One of the issues with the GPU-based CYOLO (for example) is that it uses about 8GB of GPU memory meaning that, even on a GTX 1080 ti GPU card, it is only possible to have one instance of the CYOLO SPE on any one GPU card. A way around this is to run multiple streams through a single SPE instance. The architecture of rt-ai Edge always supported fan in (i.e. stream multiplexing) but not fan out (i.e. stream demultiplexing). The new FanOut module solves this problem. The screen capture above shows the new FanOut SPE running with the Intel NCS 2-based CSSD SPE. Video streams from three cameras are multiplexed on the CSSD SPE’s input pin. The multiplexed output is then passed to the FanOut SPE which demultiplexes the composite stream to up to eight individual streams. The screen capture also shows the FanOut configuration dialog – you just enter the source SPE name for the stream to be associated with each output pin.
Since my second NCS 2 has arrived I was able to run the triple NCS configuration shown above. The old NCS didn’t really contribute much in this case – the two NCS 2s were able to get an aggregate throughput of around 26 frames per second. This is shared between the three input streams of course.
The fan in/fan out multiplexing idea fits very well with the NCS 2 as you can just add more NCS 2s (or more likely, a special purpose multiple Myriad X board) to a node to increase aggregate throughput.

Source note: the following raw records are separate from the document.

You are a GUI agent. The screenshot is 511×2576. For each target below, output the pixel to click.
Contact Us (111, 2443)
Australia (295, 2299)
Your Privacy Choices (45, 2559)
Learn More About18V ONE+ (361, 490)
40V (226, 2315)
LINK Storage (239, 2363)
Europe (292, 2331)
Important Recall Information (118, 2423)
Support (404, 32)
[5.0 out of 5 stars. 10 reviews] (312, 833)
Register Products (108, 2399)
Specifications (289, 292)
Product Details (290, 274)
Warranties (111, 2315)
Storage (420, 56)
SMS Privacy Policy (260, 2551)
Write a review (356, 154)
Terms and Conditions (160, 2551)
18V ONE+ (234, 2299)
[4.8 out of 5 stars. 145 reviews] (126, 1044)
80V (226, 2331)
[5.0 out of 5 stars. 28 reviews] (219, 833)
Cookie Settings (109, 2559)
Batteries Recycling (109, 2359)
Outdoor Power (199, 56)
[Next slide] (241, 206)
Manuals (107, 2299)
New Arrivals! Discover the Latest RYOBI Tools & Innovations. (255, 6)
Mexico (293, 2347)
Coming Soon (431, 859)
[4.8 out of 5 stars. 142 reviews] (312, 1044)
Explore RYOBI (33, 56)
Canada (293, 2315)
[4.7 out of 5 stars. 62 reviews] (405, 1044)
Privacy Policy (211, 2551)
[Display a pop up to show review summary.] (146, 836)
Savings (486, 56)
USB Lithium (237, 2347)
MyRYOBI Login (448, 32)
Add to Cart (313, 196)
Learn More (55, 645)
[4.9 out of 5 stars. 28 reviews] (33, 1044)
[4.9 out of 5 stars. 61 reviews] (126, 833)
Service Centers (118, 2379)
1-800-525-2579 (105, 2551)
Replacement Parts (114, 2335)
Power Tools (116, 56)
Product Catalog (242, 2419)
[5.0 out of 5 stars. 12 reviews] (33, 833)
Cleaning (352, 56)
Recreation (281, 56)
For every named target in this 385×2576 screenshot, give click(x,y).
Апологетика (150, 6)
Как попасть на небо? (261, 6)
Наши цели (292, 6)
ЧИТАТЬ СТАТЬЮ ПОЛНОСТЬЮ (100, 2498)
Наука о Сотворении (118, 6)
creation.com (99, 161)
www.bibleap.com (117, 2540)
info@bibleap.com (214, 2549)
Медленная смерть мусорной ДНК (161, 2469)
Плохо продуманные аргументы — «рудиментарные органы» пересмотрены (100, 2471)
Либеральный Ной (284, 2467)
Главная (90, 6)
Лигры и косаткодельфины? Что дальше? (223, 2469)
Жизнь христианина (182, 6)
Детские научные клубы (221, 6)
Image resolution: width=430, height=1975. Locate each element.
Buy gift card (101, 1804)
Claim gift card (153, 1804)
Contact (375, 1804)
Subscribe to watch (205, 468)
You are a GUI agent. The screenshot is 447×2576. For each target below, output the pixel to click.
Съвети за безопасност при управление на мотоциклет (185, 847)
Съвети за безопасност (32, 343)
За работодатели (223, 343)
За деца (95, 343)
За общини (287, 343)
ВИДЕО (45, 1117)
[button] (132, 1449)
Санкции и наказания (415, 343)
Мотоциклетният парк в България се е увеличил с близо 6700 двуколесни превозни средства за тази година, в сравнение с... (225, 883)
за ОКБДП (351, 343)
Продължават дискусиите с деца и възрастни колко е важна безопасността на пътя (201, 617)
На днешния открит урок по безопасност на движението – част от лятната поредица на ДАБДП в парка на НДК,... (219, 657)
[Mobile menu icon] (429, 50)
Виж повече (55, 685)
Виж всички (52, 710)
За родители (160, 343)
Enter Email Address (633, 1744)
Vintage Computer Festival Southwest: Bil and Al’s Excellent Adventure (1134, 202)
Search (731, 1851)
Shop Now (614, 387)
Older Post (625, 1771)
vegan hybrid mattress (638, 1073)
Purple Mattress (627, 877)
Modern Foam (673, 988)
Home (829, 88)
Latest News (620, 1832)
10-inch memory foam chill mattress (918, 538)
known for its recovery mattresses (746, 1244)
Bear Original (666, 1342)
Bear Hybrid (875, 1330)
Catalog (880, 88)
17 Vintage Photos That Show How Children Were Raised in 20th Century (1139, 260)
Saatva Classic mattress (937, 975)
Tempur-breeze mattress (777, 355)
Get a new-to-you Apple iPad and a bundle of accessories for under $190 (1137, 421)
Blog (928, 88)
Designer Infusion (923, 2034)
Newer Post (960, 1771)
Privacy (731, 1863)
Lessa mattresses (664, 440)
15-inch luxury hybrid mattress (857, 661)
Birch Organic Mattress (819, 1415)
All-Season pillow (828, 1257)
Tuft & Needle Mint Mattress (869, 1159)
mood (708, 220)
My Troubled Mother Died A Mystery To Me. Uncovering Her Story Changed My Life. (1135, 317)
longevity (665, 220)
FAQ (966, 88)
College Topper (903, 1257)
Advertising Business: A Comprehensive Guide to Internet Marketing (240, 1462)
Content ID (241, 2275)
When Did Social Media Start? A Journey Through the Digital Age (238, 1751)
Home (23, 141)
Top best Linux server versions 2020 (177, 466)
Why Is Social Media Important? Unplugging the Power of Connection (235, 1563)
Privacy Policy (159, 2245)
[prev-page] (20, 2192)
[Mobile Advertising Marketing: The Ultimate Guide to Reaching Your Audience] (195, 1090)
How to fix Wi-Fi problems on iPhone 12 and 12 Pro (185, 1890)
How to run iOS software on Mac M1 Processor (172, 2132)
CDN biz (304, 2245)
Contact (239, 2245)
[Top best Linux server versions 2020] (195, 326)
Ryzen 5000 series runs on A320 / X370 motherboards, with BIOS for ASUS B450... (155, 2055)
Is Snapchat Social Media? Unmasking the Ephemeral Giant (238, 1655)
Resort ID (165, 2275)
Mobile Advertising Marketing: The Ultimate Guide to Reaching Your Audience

I wanted a small and portable rt-ai Edge node using the Neural Compute Stick for demos and decided to base it on a Gigabyte BRi7H-8550 compact PC as it is the lowest cost, smallest footprint, device that I could find with a decent i7 CPU. This is fitted with 16GB of DDR4 DRAM and a 256GB NVMe M2 disk. Previously I needed a mini ITX board along with a GPU which is much bigger and heavier as can be seen below.
The node is running Ubuntu 16.04 along with standard rt-ai node management software and performs very nicely. A second NCS can be fitted on the front USB port and a small USB hub could be used if more than two are required. For demo purposes, a Windows or Ubuntu laptop runs rtaiDesigner for GUI-based control and status with the node acting as a headless inference server.
While this is primarily intended as a demo device, it would actually be quite a nice embedded inference node.